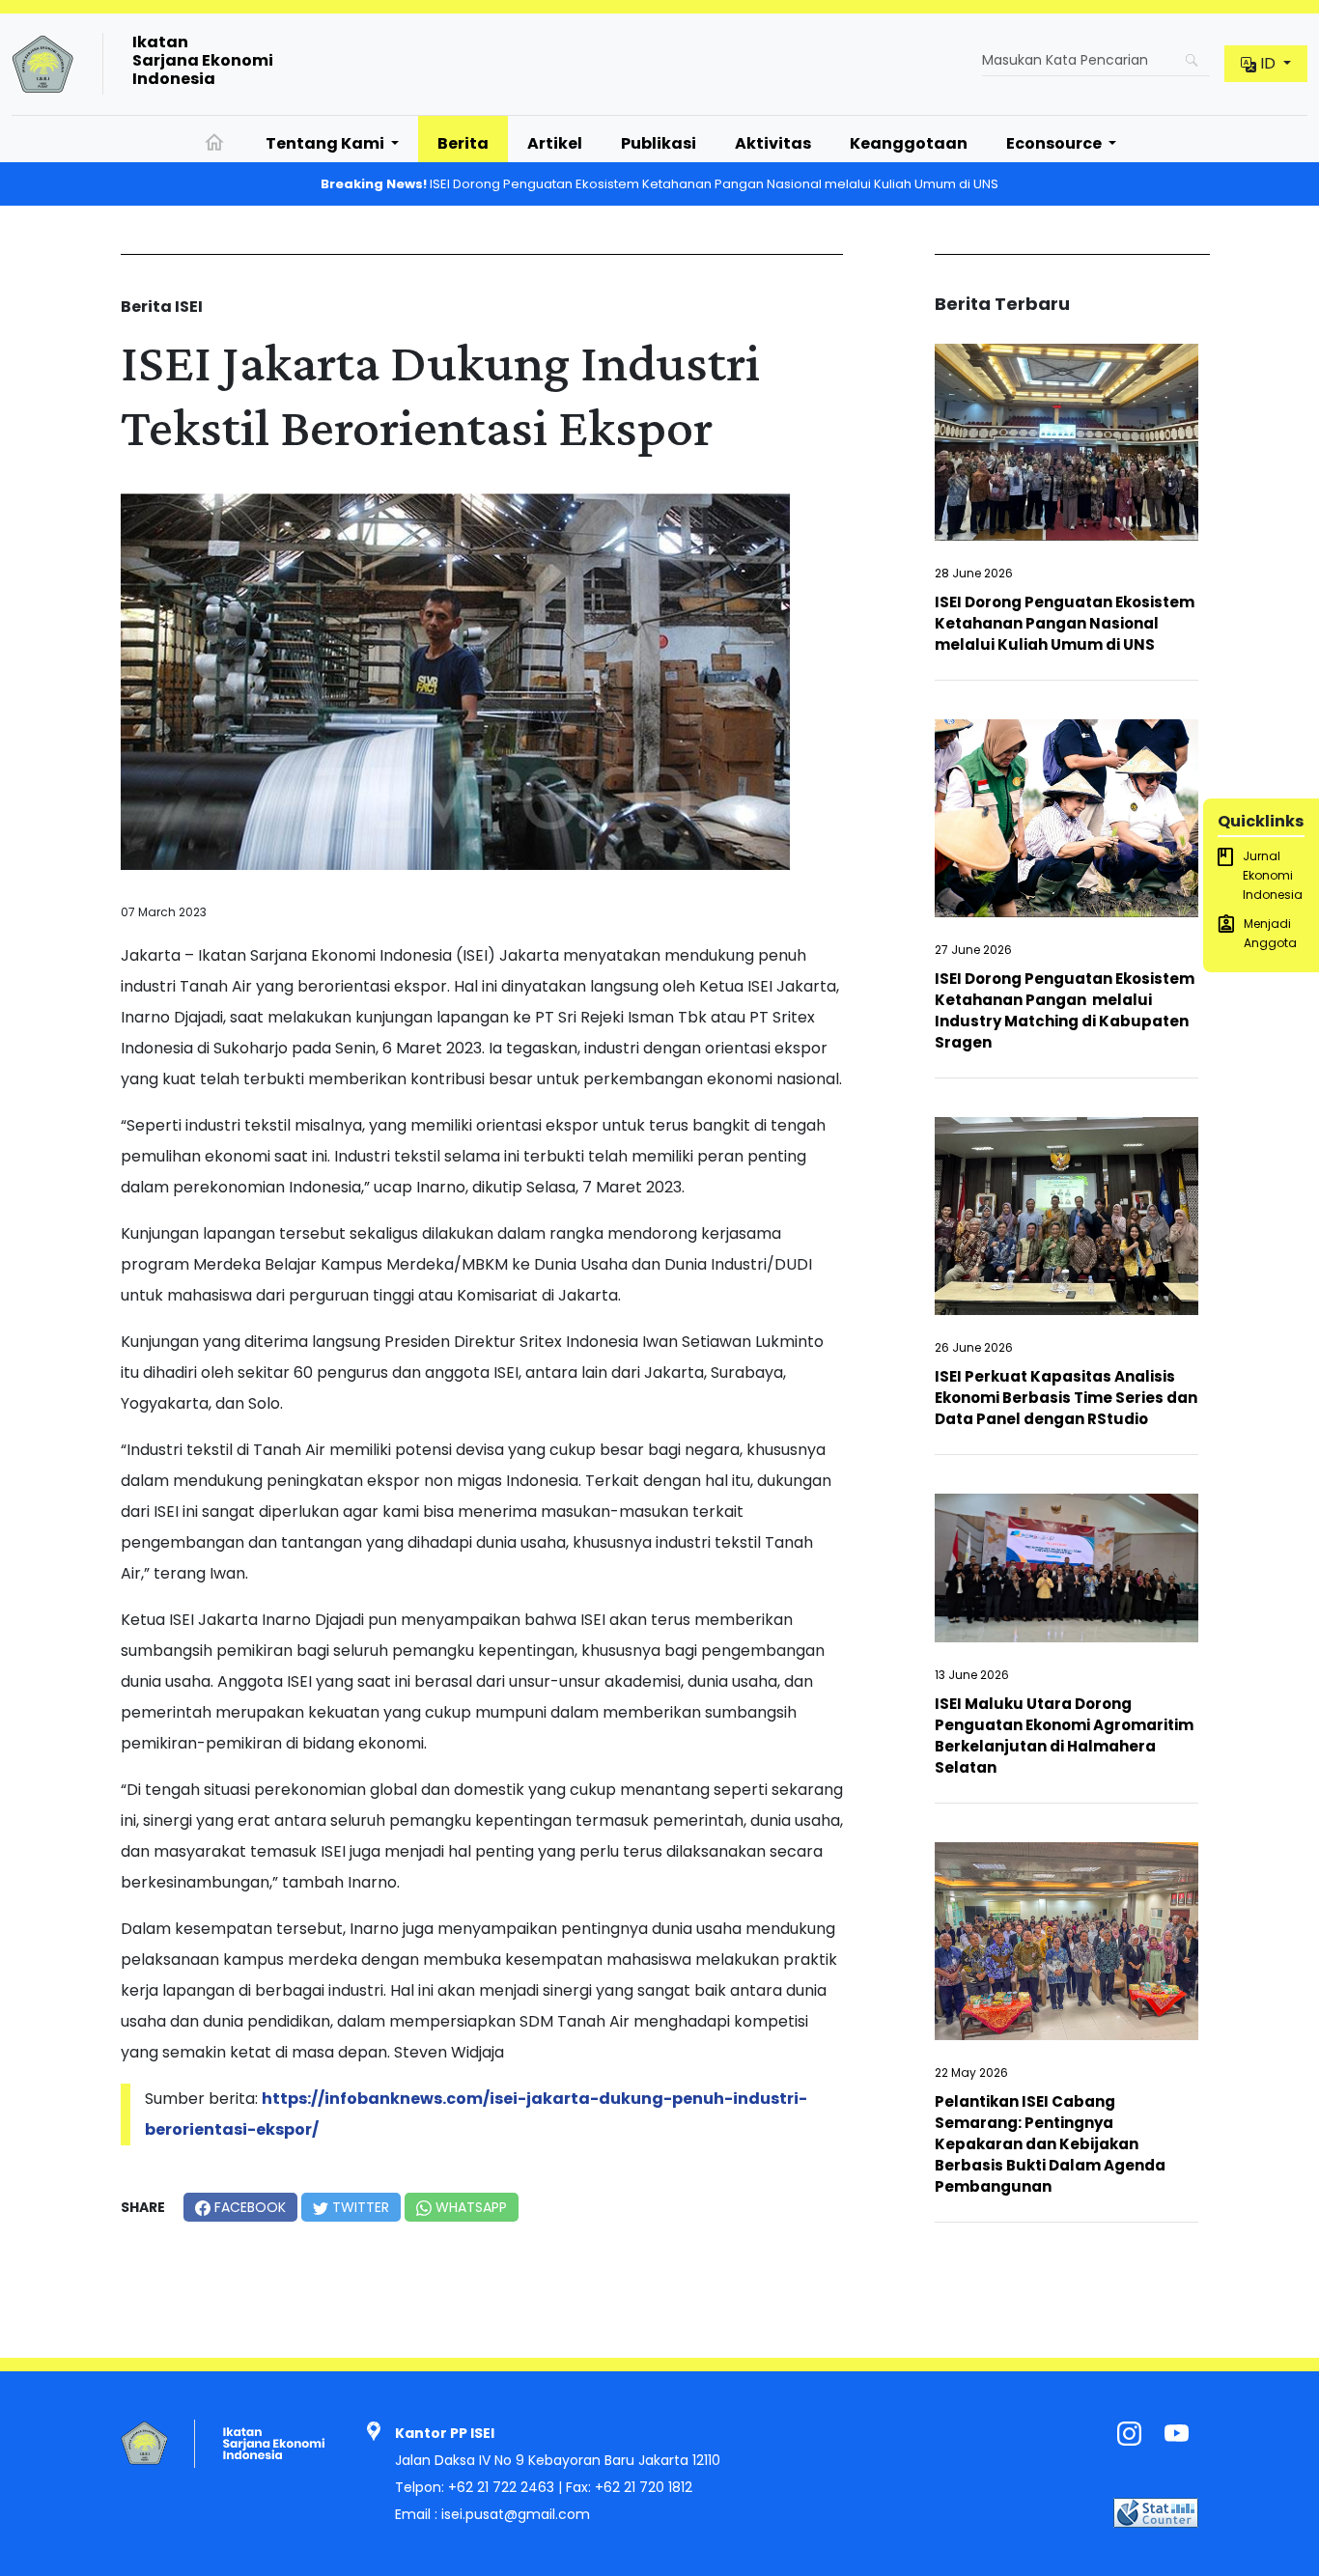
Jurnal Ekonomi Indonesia (1273, 875)
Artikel (554, 143)
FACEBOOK (248, 2207)
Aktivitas (773, 143)
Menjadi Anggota (1270, 933)
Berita (463, 143)
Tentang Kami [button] (326, 143)
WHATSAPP (469, 2207)
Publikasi (658, 143)
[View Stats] (1155, 2511)
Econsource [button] (1055, 143)
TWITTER (358, 2207)
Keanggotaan (909, 143)
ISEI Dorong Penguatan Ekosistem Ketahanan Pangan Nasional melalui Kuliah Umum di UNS (659, 184)
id (1267, 63)
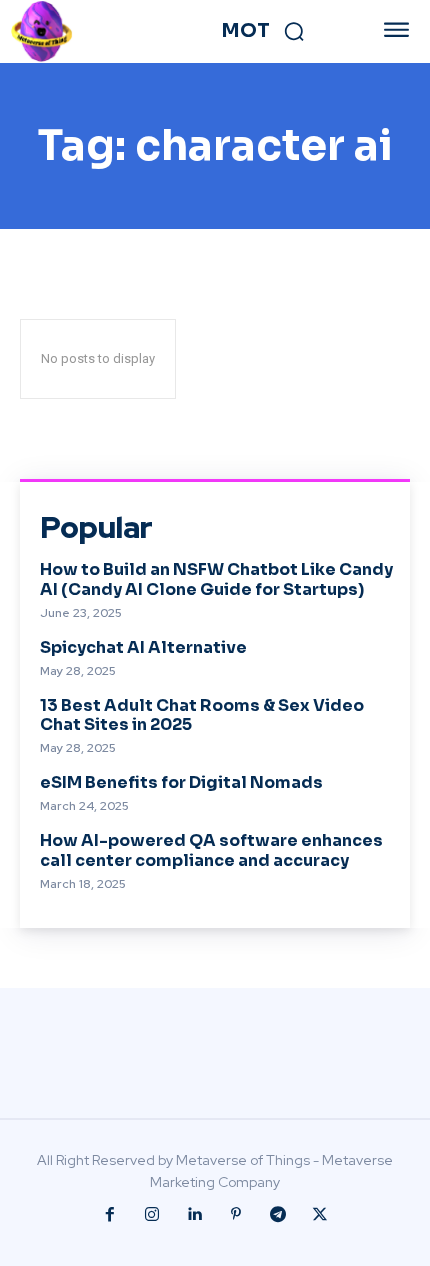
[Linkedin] (194, 1215)
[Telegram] (278, 1215)
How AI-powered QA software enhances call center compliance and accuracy (211, 850)
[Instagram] (152, 1215)
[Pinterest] (236, 1215)
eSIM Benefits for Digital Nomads (181, 782)
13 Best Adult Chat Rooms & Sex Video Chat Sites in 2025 (202, 715)
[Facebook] (110, 1215)
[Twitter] (320, 1215)
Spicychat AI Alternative (143, 647)
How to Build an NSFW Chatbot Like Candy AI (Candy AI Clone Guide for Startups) (216, 579)
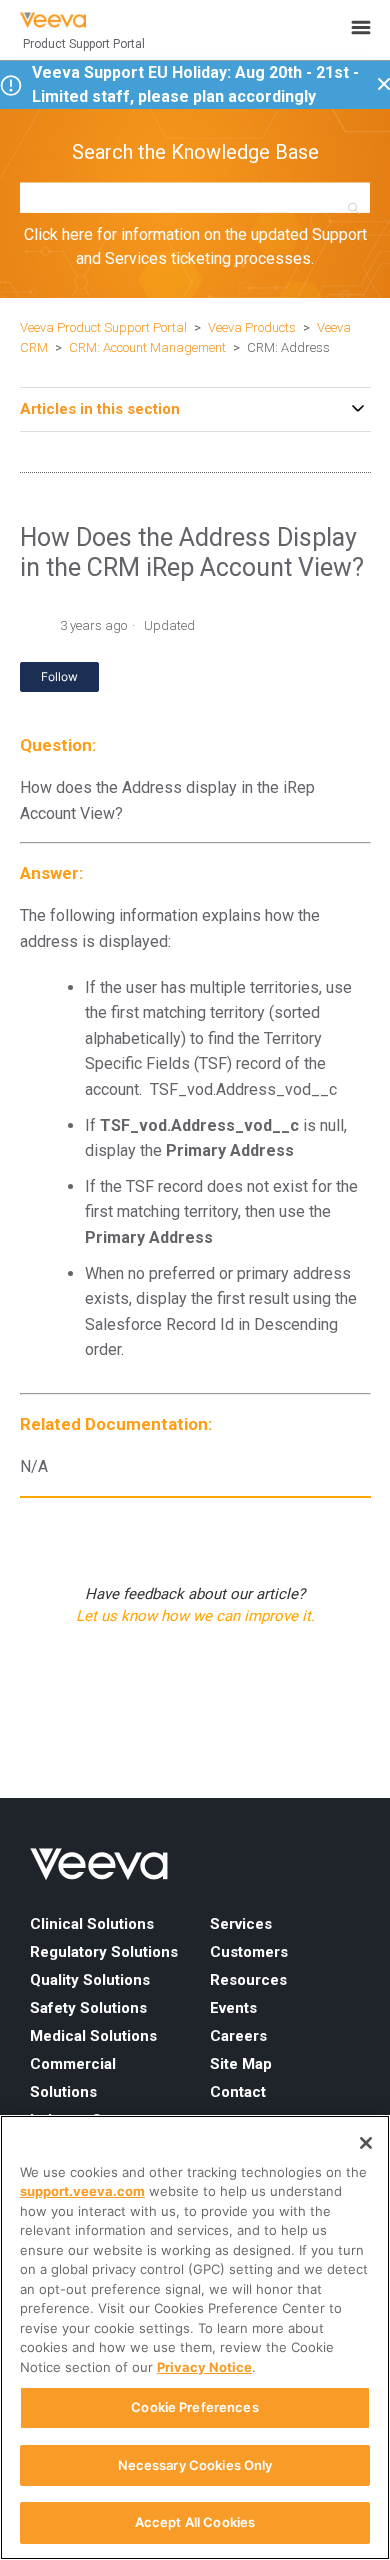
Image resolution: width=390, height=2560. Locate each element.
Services (241, 1924)
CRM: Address (288, 347)
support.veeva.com (82, 2191)
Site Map (241, 2064)
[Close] (366, 2143)
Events (233, 2008)
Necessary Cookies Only (195, 2465)
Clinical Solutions (92, 1924)
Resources (248, 1980)
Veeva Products (252, 327)
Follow (59, 676)
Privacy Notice (204, 2367)
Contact (238, 2092)
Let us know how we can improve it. (195, 1616)
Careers (238, 2036)
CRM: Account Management (147, 347)
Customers (249, 1952)
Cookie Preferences (194, 2407)
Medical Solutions (93, 2036)
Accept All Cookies (195, 2522)
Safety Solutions (88, 2008)
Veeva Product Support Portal (103, 327)
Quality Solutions (90, 1980)
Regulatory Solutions (104, 1952)
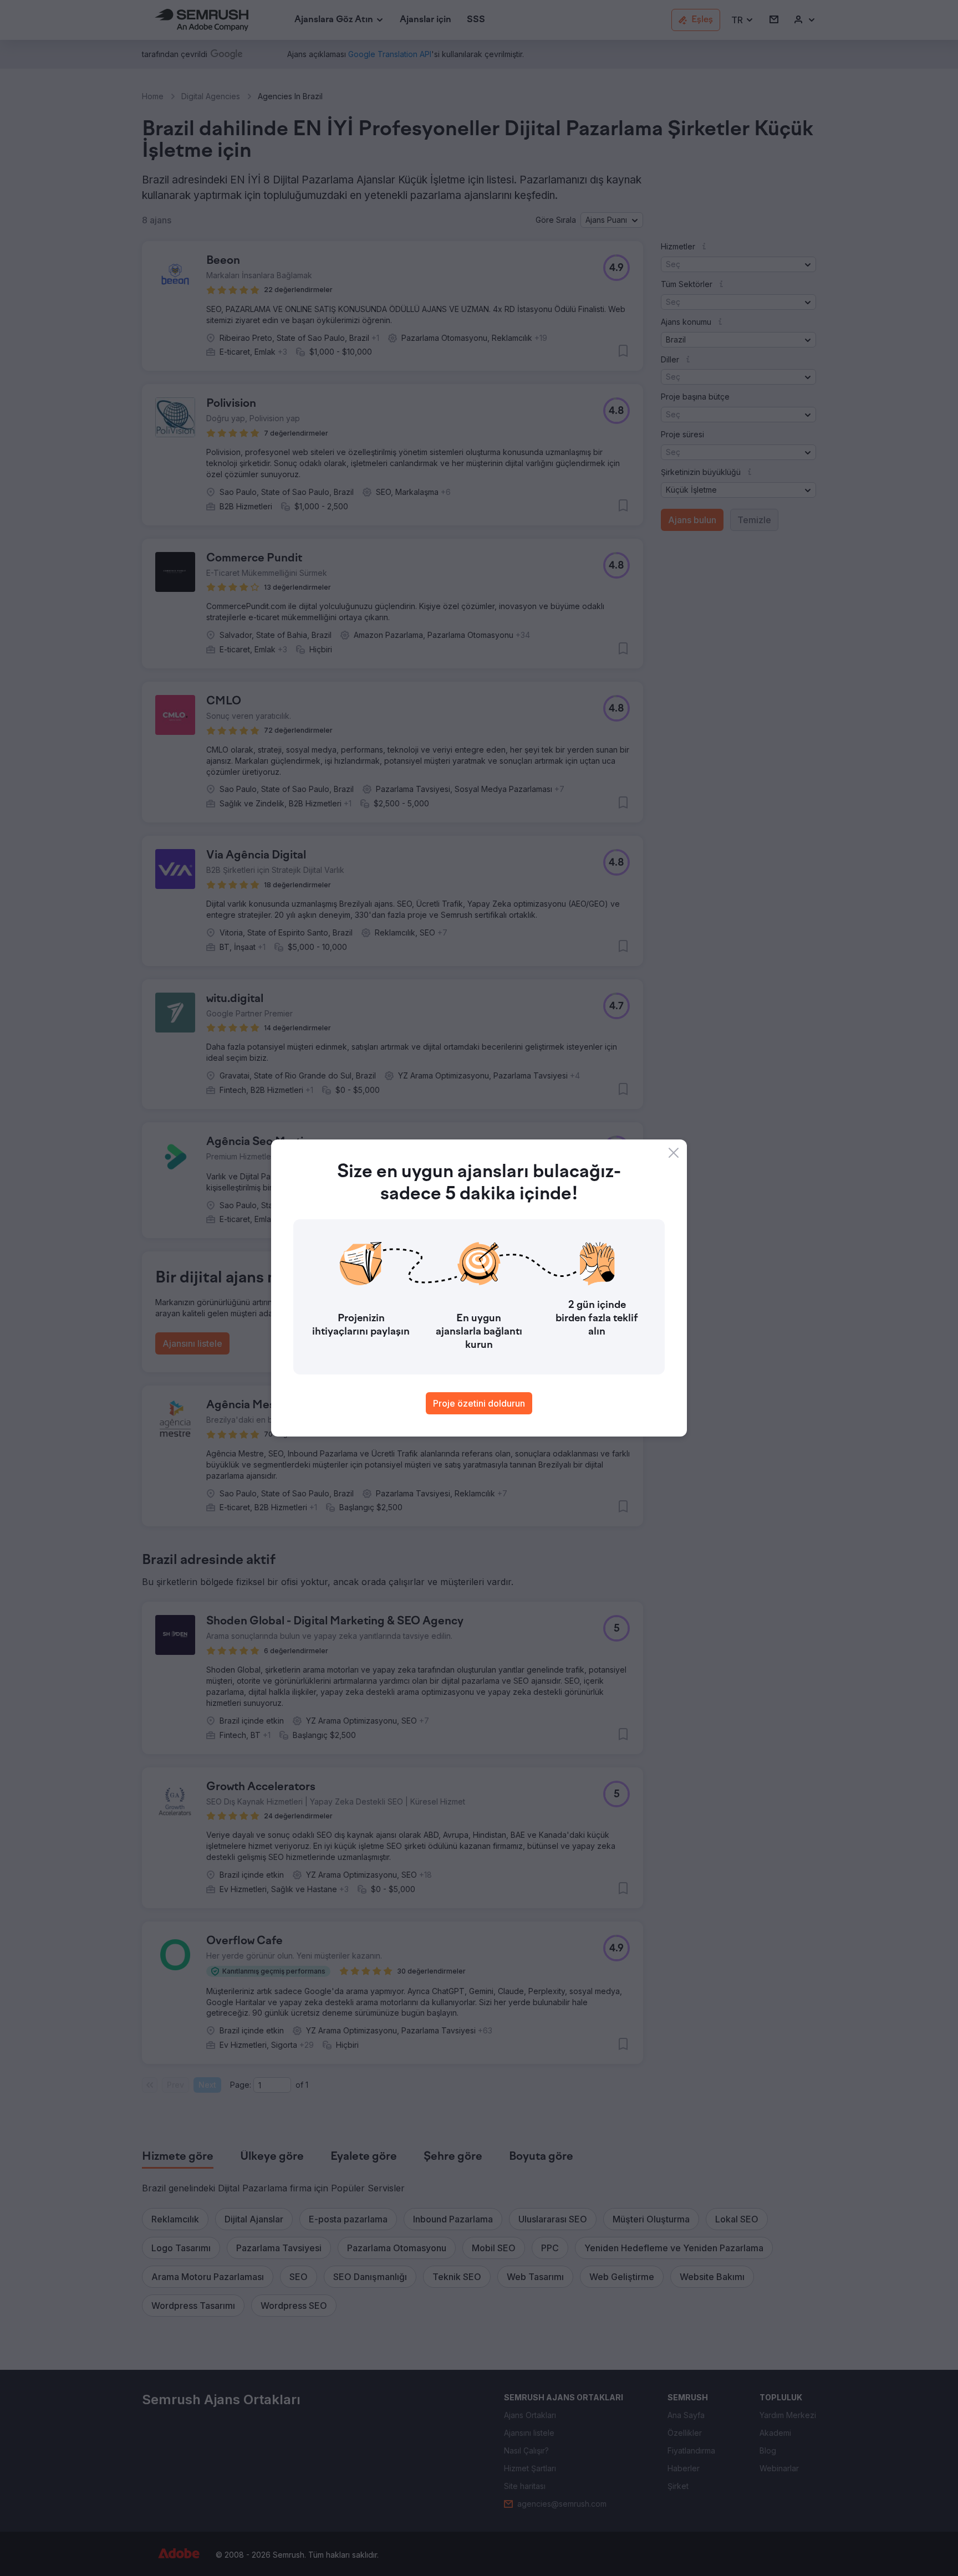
________________________________________
Show the lines of the records that contain the word "Cookies".

Necessary Cookies Only (195, 2465)
Accept All Cookies (195, 2522)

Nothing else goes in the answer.